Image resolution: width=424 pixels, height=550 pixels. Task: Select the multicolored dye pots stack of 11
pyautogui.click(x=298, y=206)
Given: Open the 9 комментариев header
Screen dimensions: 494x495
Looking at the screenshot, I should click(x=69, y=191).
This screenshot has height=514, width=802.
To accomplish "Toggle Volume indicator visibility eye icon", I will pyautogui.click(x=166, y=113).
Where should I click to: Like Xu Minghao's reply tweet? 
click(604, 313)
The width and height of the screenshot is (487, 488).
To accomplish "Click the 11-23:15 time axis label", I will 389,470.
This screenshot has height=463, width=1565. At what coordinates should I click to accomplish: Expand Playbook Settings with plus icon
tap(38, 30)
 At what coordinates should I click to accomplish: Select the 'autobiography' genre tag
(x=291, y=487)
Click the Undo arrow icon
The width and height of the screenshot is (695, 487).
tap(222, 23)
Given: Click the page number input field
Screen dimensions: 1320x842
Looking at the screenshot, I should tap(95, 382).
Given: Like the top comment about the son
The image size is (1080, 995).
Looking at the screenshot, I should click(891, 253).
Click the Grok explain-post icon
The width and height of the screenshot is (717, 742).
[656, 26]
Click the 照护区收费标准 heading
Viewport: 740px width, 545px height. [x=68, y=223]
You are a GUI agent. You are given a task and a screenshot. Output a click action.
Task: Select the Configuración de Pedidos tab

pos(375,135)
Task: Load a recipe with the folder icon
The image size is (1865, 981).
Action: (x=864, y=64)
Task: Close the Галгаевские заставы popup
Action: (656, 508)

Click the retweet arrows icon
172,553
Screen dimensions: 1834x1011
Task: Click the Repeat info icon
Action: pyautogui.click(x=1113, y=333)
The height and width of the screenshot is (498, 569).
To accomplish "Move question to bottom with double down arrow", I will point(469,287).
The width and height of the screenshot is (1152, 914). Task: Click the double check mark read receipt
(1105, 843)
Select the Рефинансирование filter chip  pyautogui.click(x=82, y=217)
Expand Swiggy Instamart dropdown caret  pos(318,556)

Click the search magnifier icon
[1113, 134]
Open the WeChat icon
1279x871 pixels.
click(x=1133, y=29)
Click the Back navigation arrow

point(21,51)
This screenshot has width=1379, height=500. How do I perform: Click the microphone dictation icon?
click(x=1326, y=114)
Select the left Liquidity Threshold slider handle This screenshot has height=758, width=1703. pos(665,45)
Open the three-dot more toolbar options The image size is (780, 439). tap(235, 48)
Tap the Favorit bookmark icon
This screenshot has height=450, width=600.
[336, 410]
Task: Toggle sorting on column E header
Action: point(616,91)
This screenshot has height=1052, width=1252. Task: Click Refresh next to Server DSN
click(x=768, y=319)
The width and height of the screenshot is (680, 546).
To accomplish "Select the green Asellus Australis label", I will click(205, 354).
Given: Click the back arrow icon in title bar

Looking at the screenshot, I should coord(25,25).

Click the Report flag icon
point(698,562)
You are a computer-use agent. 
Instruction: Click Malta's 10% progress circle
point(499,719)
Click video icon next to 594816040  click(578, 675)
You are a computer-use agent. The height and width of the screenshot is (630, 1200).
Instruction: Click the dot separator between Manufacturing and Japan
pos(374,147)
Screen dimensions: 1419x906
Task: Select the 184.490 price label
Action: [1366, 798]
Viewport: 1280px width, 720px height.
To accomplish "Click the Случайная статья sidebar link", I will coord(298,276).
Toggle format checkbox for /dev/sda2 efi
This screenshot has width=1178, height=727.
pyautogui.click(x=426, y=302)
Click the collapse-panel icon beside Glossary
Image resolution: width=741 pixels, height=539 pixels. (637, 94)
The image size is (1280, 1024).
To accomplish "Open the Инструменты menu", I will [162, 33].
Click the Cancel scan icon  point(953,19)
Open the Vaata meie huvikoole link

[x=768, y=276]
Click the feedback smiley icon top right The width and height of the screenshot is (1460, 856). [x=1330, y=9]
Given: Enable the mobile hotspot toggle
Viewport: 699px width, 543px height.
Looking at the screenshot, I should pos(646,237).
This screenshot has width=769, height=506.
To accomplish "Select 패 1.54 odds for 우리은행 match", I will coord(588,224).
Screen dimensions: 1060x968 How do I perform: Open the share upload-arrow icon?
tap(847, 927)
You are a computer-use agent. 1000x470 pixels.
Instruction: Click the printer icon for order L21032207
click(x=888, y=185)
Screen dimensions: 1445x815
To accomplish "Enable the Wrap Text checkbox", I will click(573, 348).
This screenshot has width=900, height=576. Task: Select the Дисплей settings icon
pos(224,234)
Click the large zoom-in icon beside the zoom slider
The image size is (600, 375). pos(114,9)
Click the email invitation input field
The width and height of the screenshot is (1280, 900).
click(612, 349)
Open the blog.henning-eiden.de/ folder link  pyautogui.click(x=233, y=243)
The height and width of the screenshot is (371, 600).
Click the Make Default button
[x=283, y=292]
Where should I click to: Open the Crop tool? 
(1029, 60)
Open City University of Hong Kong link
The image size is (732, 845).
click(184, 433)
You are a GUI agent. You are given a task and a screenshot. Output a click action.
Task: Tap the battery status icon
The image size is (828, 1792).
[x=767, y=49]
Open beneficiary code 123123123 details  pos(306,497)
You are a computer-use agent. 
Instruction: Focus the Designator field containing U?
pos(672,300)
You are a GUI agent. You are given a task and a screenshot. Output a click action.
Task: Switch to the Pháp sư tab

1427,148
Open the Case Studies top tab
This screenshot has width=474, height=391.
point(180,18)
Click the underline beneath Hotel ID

## Exercise aim:
Keep to the lines from the one containing "Open the Vaata meie huvikoole link" to the end of the entries above, and retype them exactly.

## Response for this exercise:
Open the Vaata meie huvikoole link

[x=768, y=276]
Click the feedback smiley icon top right The width and height of the screenshot is (1460, 856). [x=1330, y=9]
Given: Enable the mobile hotspot toggle
Viewport: 699px width, 543px height.
Looking at the screenshot, I should pos(646,237).
This screenshot has width=769, height=506.
To accomplish "Select 패 1.54 odds for 우리은행 match", I will coord(588,224).
Screen dimensions: 1060x968 How do I perform: Open the share upload-arrow icon?
tap(847, 927)
You are a computer-use agent. 1000x470 pixels.
Instruction: Click the printer icon for order L21032207
click(x=888, y=185)
Screen dimensions: 1445x815
To accomplish "Enable the Wrap Text checkbox", I will click(573, 348).
This screenshot has width=900, height=576. Task: Select the Дисплей settings icon
pos(224,234)
Click the large zoom-in icon beside the zoom slider
The image size is (600, 375). pos(114,9)
Click the email invitation input field
The width and height of the screenshot is (1280, 900).
click(612, 349)
Open the blog.henning-eiden.de/ folder link  pyautogui.click(x=233, y=243)
The height and width of the screenshot is (371, 600).
Click the Make Default button
[x=283, y=292]
Where should I click to: Open the Crop tool? 
(1029, 60)
Open City University of Hong Kong link
The image size is (732, 845).
click(184, 433)
You are a GUI agent. You are given a task and a screenshot. Output a click action.
Task: Tap the battery status icon
The image size is (828, 1792).
[x=767, y=49]
Open beneficiary code 123123123 details  pos(306,497)
You are a computer-use agent. 
Instruction: Focus the Designator field containing U?
pos(672,300)
You are a GUI agent. You are given a task and a screenshot. Output a click action.
Task: Switch to the Pháp sư tab

1427,148
Open the Case Studies top tab
This screenshot has width=474, height=391.
point(180,18)
Click the underline beneath Hotel ID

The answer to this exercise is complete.